======== SUPPLIED TEXT ========

- Education: Oglethorpe University
- Occupation: Sports broadcaster
- Years active: 2004–present

= Josh Caray =

American sportscaster

Josh Caray is an American sportscaster who is currently the Director of Broadcasting and play-by-play broadcaster for the Rocket City Trash Pandas (AA-Angels) of Minor League Baseball. Caray also broadcasts for the University of Alabama and University of Alabama at Birmingham, calling women's basketball, baseball, softball, soccer, gymnastics and volleyball.

==Early life and education==
Caray grew up in Atlanta, Georgia, a fan of the 1990s Atlanta Braves teams, watching alongside his father in Atlanta's TV and radio booths. He was a two-way lineman on Lovett School's football team. He then attended Guilford College in Greensboro, North Carolina, where he called their football games on the radio. He later transferred to Oglethorpe University in Brookhaven, Georgia, where he was on the track and field team and graduated in 2004.

==Career==
Caray began his broadcast career in 2005, serving as a fill-in sports anchor at WGST-AM in Atlanta. He began his play-by-play career in 2007 when he became the voice of the Rome Braves for two seasons. One of his highlights was calling a Braves-Savannah Sand Gnats game with his father, as the elder Caray made a day trip to Rome to join his son on air in April 2007. A year later, he was on air in Hickory, North Carolina, for another Rome Braves game when he found out his dad had died. He called the final eight innings of that contest knowing his father had died. During this time he also called football games for the Rome High School Wolves.

He later became the television play-by-play announcer with the Atlanta Braves Class AAA affiliate, the Gwinnett Braves, where he was paired with Brian Jordan.

After a season in San Angelo, Texas, with an independent team, Caray called games for the Southern Maryland Blue Crabs of the Atlantic League in 2011. He also worked for IMG College during this time as a studio host, producer and board operator. He served in this role for two years, first for UNLV basketball in 2010-11, then football and basketball for Tulane in 2011-12.

======== DATASET ROWS ========

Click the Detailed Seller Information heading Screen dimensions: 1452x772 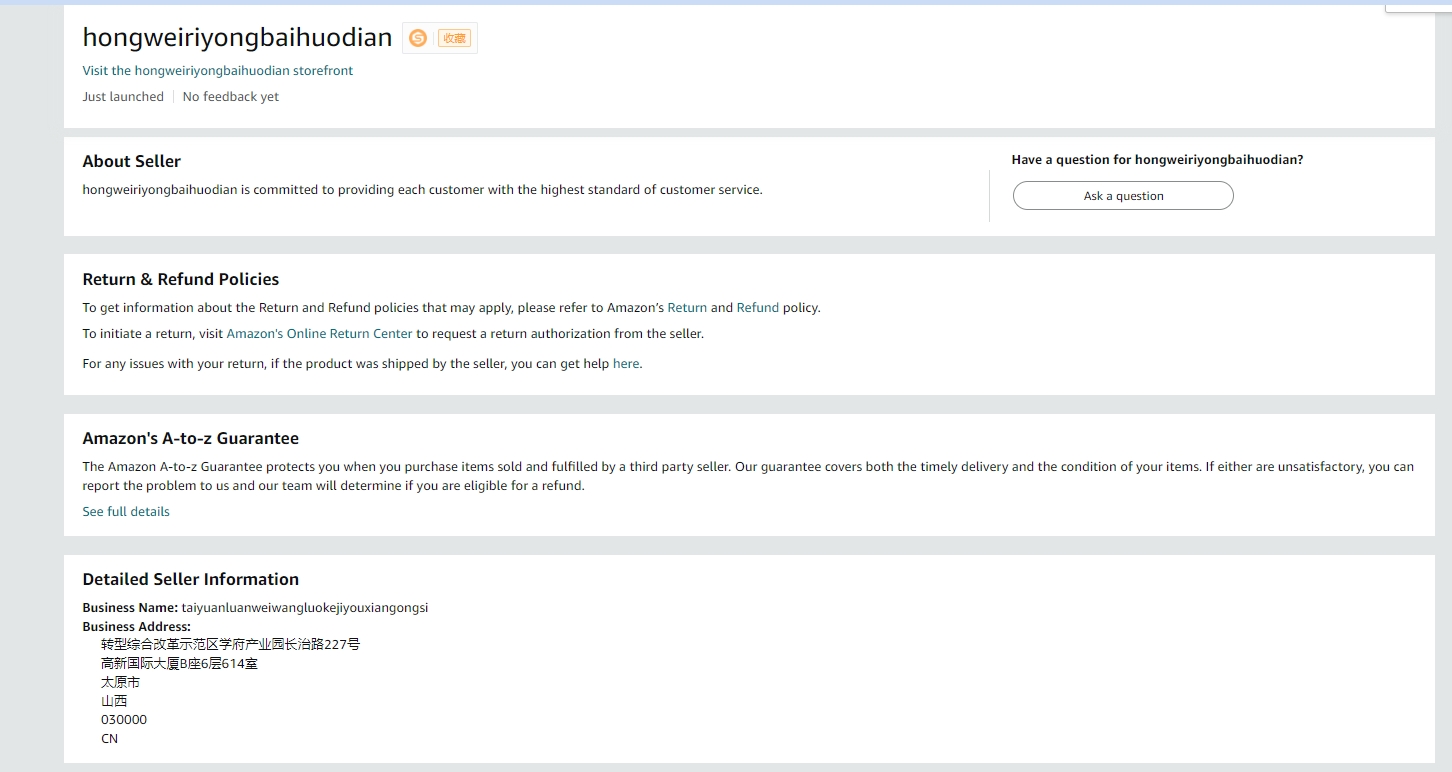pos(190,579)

========
======== DATASET ROWS ========

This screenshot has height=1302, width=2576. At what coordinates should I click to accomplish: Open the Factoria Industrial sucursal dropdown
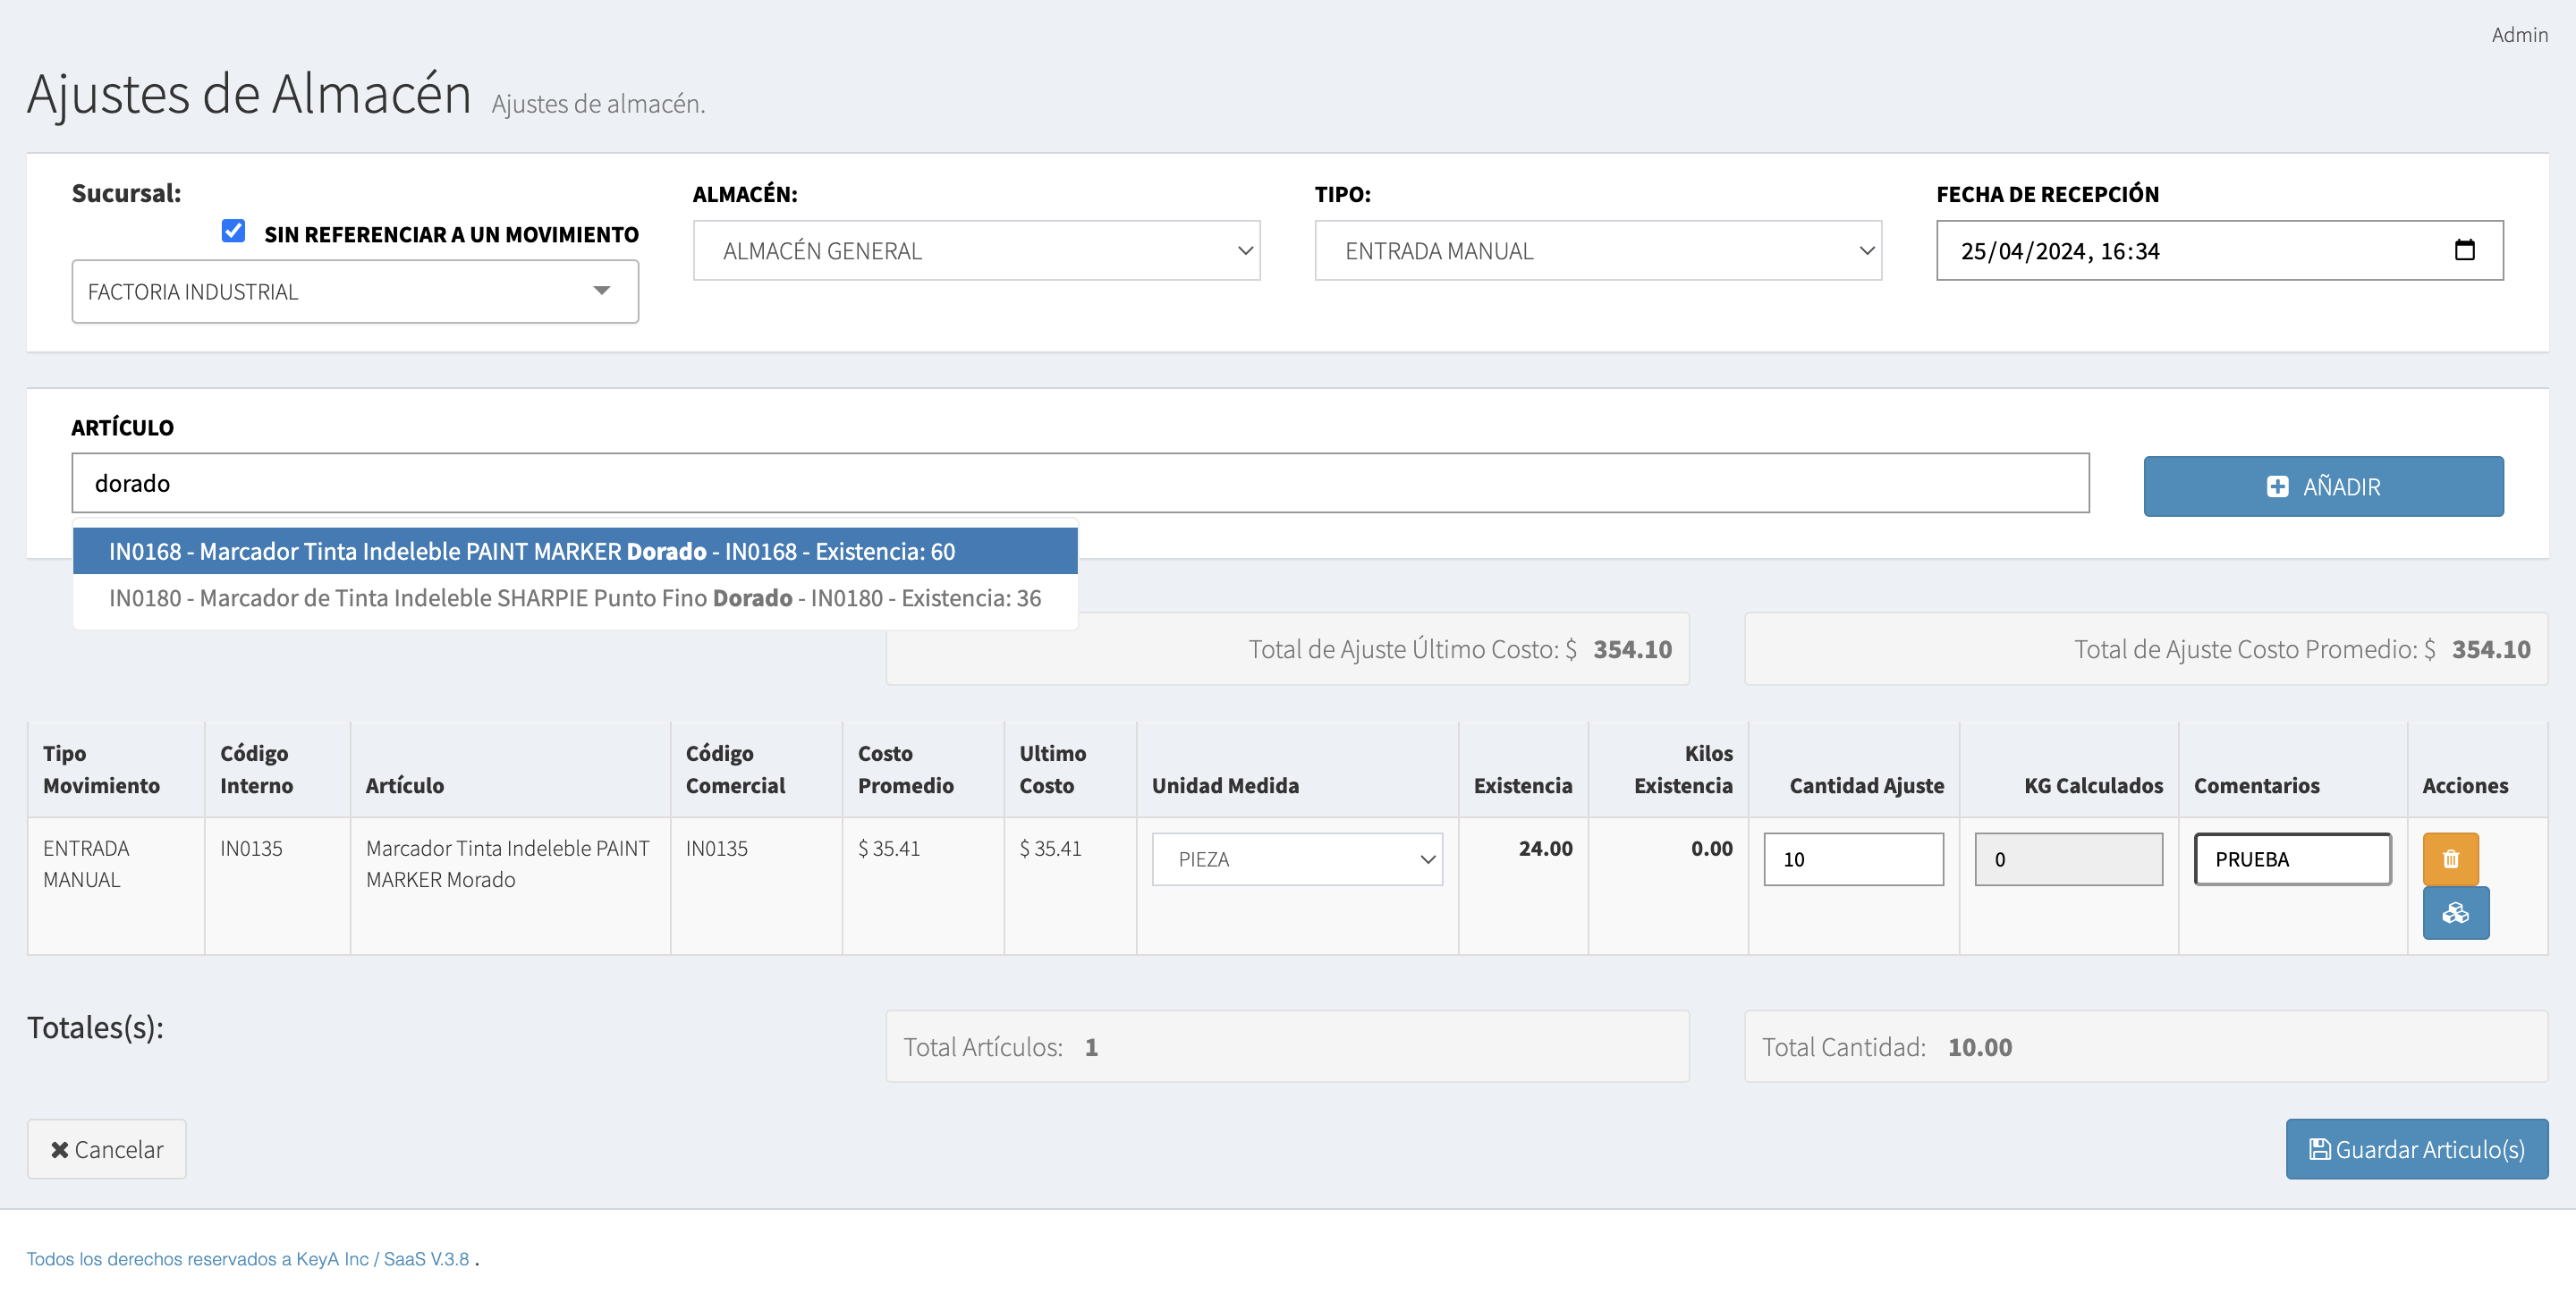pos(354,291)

========

→ TASKS TO COMPLETE
1. Repeat word for word the part of the Josh Caray biography starting at "Josh Caray is" and ending at "gymnastics and volleyball.".
2. Go on with the Josh Caray biography from the point where it stops.

→ SET OF ANSWERS
1.
Josh Caray is an American sportscaster who is currently the Director of Broadcasting and play-by-play broadcaster for the Rocket City Trash Pandas (AA-Angels) of Minor League Baseball. Caray also broadcasts for the University of Alabama and University of Alabama at Birmingham, calling women's basketball, baseball, softball, soccer, gymnastics and volleyball.

2.
During this time, Caray transitioned into news where he worked as an anchor, reporter, and assignment editor for All News 106.7 WYAY in Atlanta. He also oversaw the television partnership between All News and Fox 5 (WAGA-TV). Despite being on the All News roster, Caray worked out of the Fox 5 newsroom where he assisted in script-writing, assistant produced, and fronted stories on dozens of newscasts in his two and a half years there. Caray credits this as a turning point in his career as being on air daily allowed him to hone his skills and become more confident in his abilities.

After taking a TV news anchor position in Victoria, Texas,

In 2015, Caray returned to sports broadcasting when Long Island's Stony Brook University hired him as their football and men's basketball radio voice. In his four years at Stony Brook, Josh called two FCS playoff football teams and became the first member of his family to broadcast a men's NCAA Tournament game when the Seawolves faced Kentucky in March 2016.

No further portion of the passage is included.